--- start of Page ---
The writer sits in a darkened room, his face lit only by the glow of his computer screen as he madly types on the keyboard. Soon, his latest opus will be completed, so perfect that no second draft will be needed. He’ll submit it to a publisher, who will instantly accept it, and all too soon it will be a New York Times bestseller.

For many people, the perception is that professional writing is done by supremely talented people working in isolation and producing perfectly publishable stories and novels without any additional help from anybody.

Unfortunately, that’s not how it generally works in real life.

Think about it for a moment. Have you ever opened a book and seen an acknowledgement page where the author thanks dozens of people for helping him complete the book?

What’s going on here? Isn’t writing a solitary art? What could all of these people possible do for a writer?

I’m going to tear the veil aside, and tell you who these people are, what they do, and how they help writers produce their stories and novels.

This is, of course, highly relevant to me because I’m trying to jump-start my own encore career as a professional science fiction and fantasy writer.

To that end, I’ve set up, or am in the process of setting up, five basic groups of people to help me.

  1. Mastermind Group: To help with the business aspects of being a solo entrepreneur.

  2. Writer’s Group: To help with the creative aspects of being a writer.

  3. Alpha Readers: To help improve my content by focusing on structural issues.

  4. Beta Readers: To help improve my content by serving as a test audience.

  5. Subject Matter Experts: People who know more than me about key subjects like sword fighting, military tactics, etc.

So, what’s a Mastermind group?
--- end of Page ---
--- start of Data shown ---
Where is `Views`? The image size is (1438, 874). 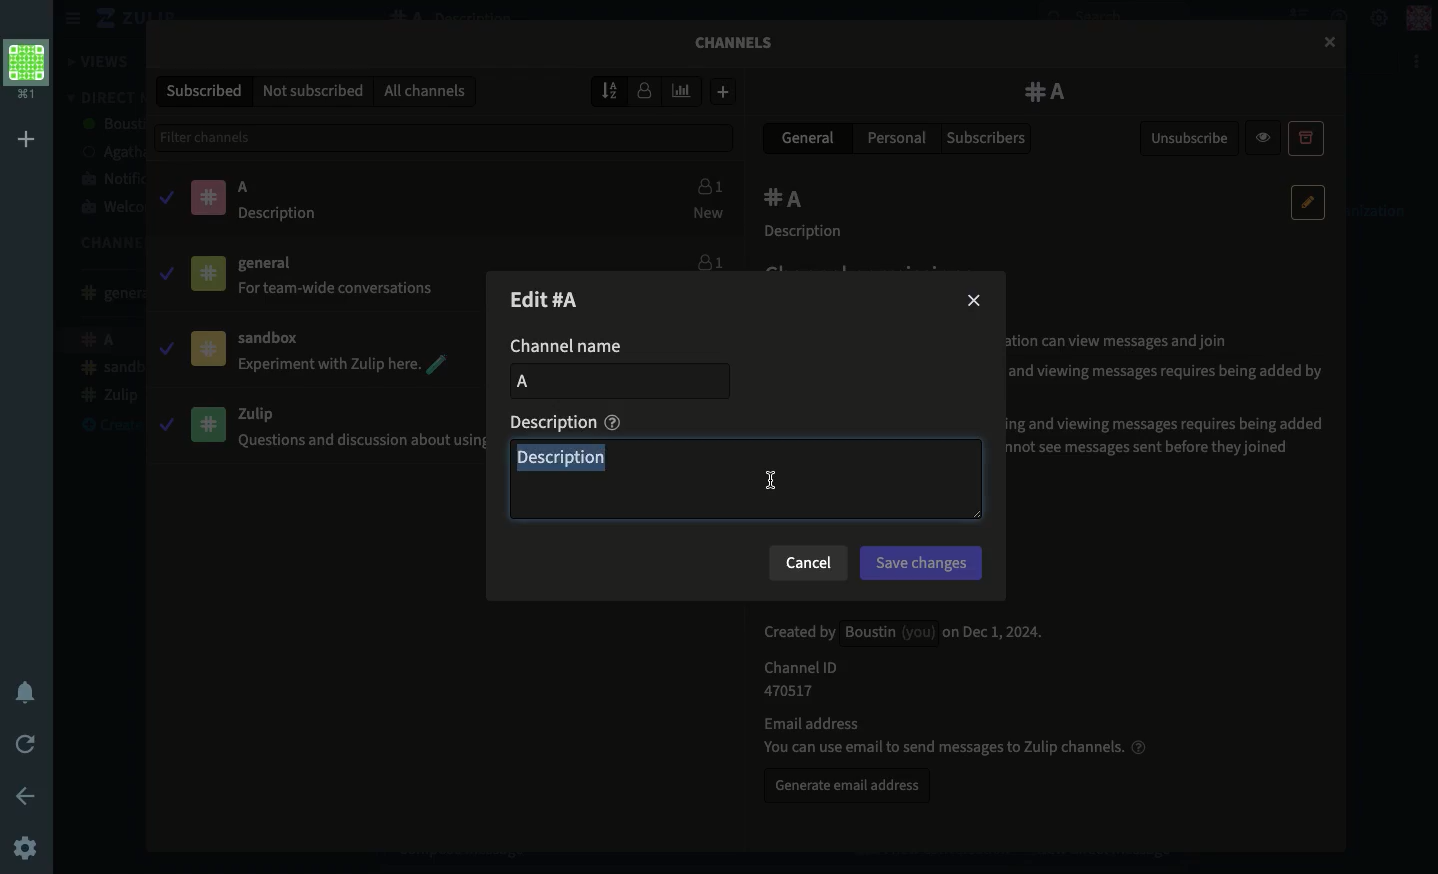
--- end of Data shown ---
• Written task 1:
Answer the following from the passage on writers and their helpers:
(a) What kind of professional writer is the author trying to become?
(b) How many basic groups of people has the author set up, or is setting up, for help?
(c) According to the passage, what role do Beta Readers serve?
• Written task 2:
Quote the passage word for word from "To that end, I’ve" to "a Mastermind group?".

• Right answer 1:
(a) A professional science fiction and fantasy writer.
(b) Five.
(c) They help improve the content by serving as a test audience.

• Right answer 2:
To that end, I’ve set up, or am in the process of setting up, five basic groups of people to help me.

  1. Mastermind Group: To help with the business aspects of being a solo entrepreneur.

  2. Writer’s Group: To help with the creative aspects of being a writer.

  3. Alpha Readers: To help improve my content by focusing on structural issues.

  4. Beta Readers: To help improve my content by serving as a test audience.

  5. Subject Matter Experts: People who know more than me about key subjects like sword fighting, military tactics, etc.

So, what’s a Mastermind group?